Aaron Gross: Glass blowing is just fun. It almost seems like your getting away with something. You know it’s really satisfying to hear comments from people who buy this stuff and how much they enjoy it. And it enriches their lives, so for me it’s really satisfying work.
I am Aaron Gross I am owner and Craftsman at this Austin Art Glass and we have he Gallery location on south congress, and then my studios here in north Austin. I am born and raised in Austin; I have been here thirty eight years.
Austin is full of interesting people and friendly people and then there’s just a lot to do here. I personally love to fish. Fishing is great around here. A lot of people like the night life, you know. There’s a lot of fun place to go, celebrity spotting down on South Congress. I started out in glass at the California College of arts and crafts. I went there to study sculpture and ceramics. Just got lured into the glass shop, I had no ideas that they even blew glass. So it was pretty exciting for me. They have one of the best glass departments in the country so I just got into it by luck.
I worked in a big goblet factory in California. We would make about two hundred wine glasses a day, and I moved up through every position in the factory. So I got a lot of practice there. You start at the bottom, sweeping the floors. And move up through bringing nits, and then it’s on to master finishing. It’s not the most fun way to work with glass.
I obviously have a lot more fun here at my studio making things one at a time. The factory is kind of production style. We have about twelve guys on the team. And each person will have a little small specific job to do. And the piece would just go down the production line. Glass blowing is the oldest industry, you know, besides prostitution and the factory settings. The progression of how you move up in the factories hasn’t changed for two thousand years.

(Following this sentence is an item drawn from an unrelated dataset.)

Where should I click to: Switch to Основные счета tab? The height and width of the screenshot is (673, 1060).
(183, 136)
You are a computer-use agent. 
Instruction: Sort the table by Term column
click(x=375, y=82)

Most of my inspiration comes from nature. It’s kind of a classical motif in art to be inspired by nature. A lot of my pieces are coral reef or rainforest inspired. There are not too many glassblowers around Austin. But my specialty is wine glasses. I am really passionate about that. It’s the hardest thing to make skill wise, and I spent about ten years of my career, working on nothing but wine glasses.
Glass kind of has its own agenda, which is directly opposite from my agenda. I strive to make things really round and as perfect as I can. But glass wants to be more drippy and organic shaped and it doesn’t like to take a perfect form, so… You have to strike some kind of balance between what the glass wants to do and what you want to do with it.

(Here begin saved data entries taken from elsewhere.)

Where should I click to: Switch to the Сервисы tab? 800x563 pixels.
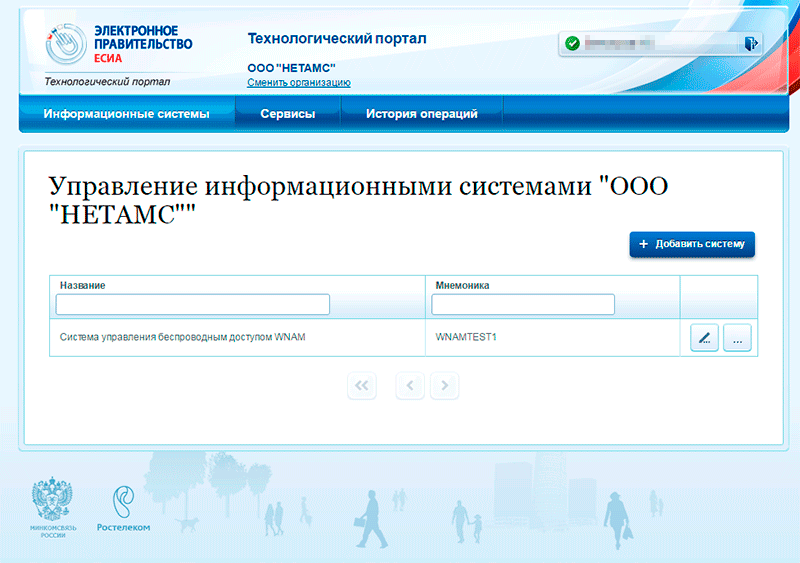pos(288,114)

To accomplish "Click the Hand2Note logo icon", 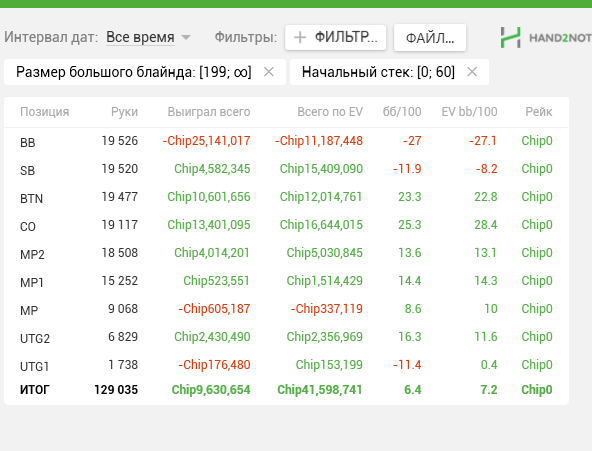I will [x=510, y=37].
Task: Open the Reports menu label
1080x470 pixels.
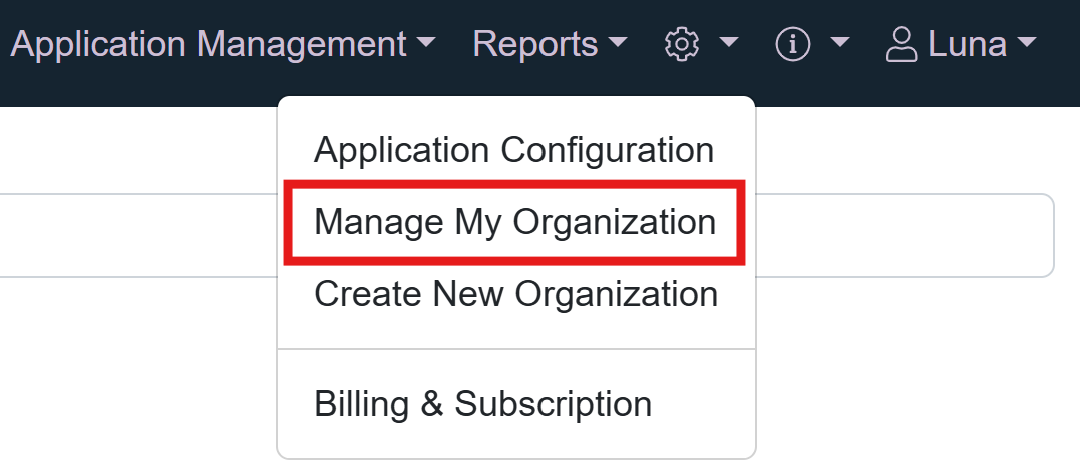Action: 535,44
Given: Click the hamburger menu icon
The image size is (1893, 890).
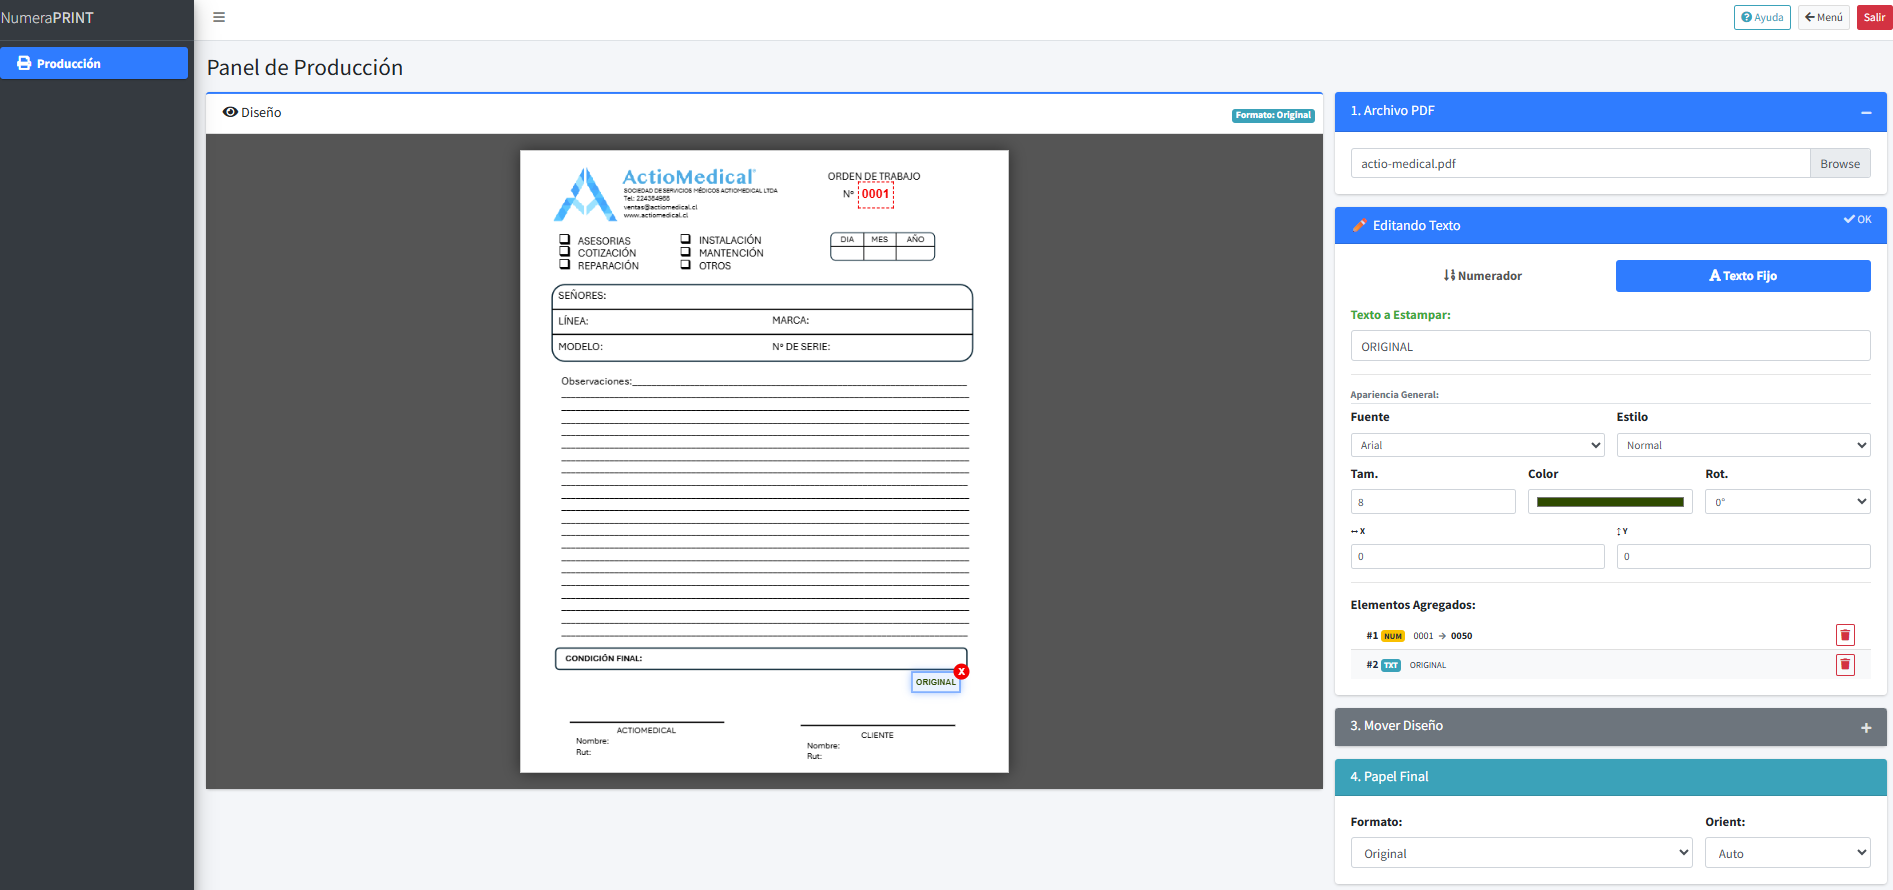Looking at the screenshot, I should (219, 17).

The price range goes from about one dollar for some of the small beads that I make, up to about three thousand, maybe thirty five hundred for some of the more elaborate sculptures. Some of those sculpture groupings I would work all day on one piece and sometimes more than a day so a lot of work involved. But we try to have something in everybody’s price range.

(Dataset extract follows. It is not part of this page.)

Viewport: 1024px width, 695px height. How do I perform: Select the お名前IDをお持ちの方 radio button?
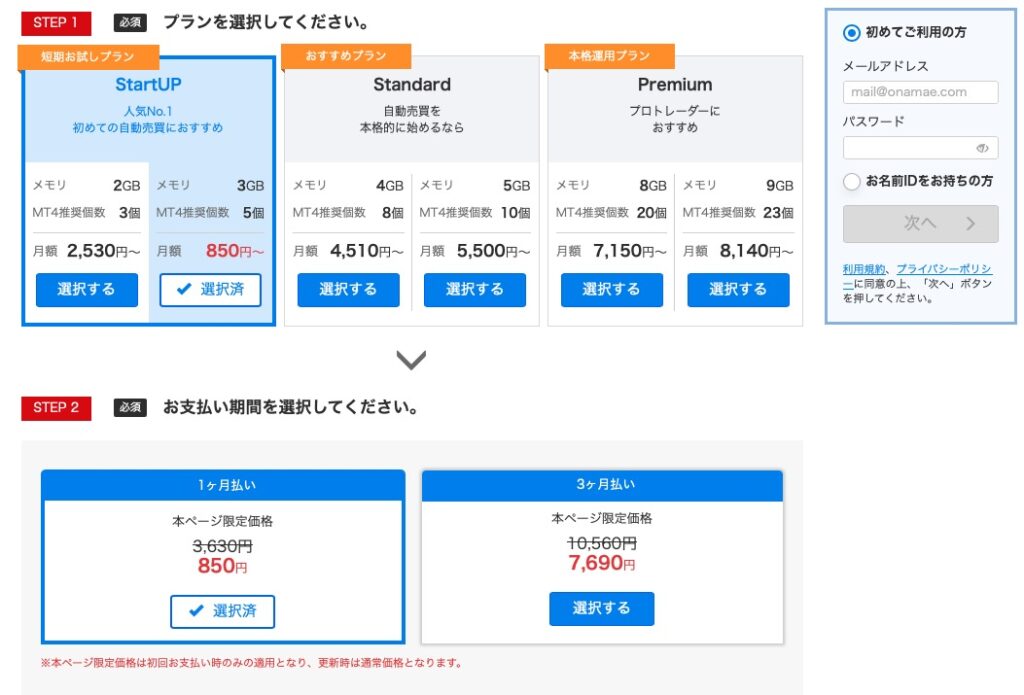pyautogui.click(x=852, y=181)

I think the people who are really drawn to glass are people that are fascinated with fire and loved the heat. When they were kids they loved to set fire and play with gunpowder. Model rockets things like that, its just fascination with fire that seems to attract a lot of people. A Lot of fire signs, Leos and Aires tend to love it. It never hurts to have some background information about glass; there are some books that I recommend to my students that like to read before they take the class. They can check out a couple of books. History of glass is always interesting so I would recommend everybody check that out too.
If you want to get into glass blowing and come take a class with us they can check out our website. All the info is on our website, Austin art glass. Or you can call the gallery, its 916-glass. I get a lot of people that have never done it before that just want to try it, and some of them I just teach one class and they realize it’s just too hard and they don’t want to do it.
A lot of them continue and make it in my apprentice program. After I teach about three classes you’re eligible to apprentice with me. Learning here at the studio and ultimately assisting and making pieces and getting some real practical and assisting. And improving enough more advanced things like to make wine glasses could take years, should take years, unless you’re just a natural.
Glass is always exciting and I really, really look forward to seeing the pieces that I made and that’s something that I look forward to all week. I only blow glass three days a week and the whole rest of the time I look forward to it. It’s just always been something I enjoyed doing. My name is Aaron Gross and I am a connoisseur.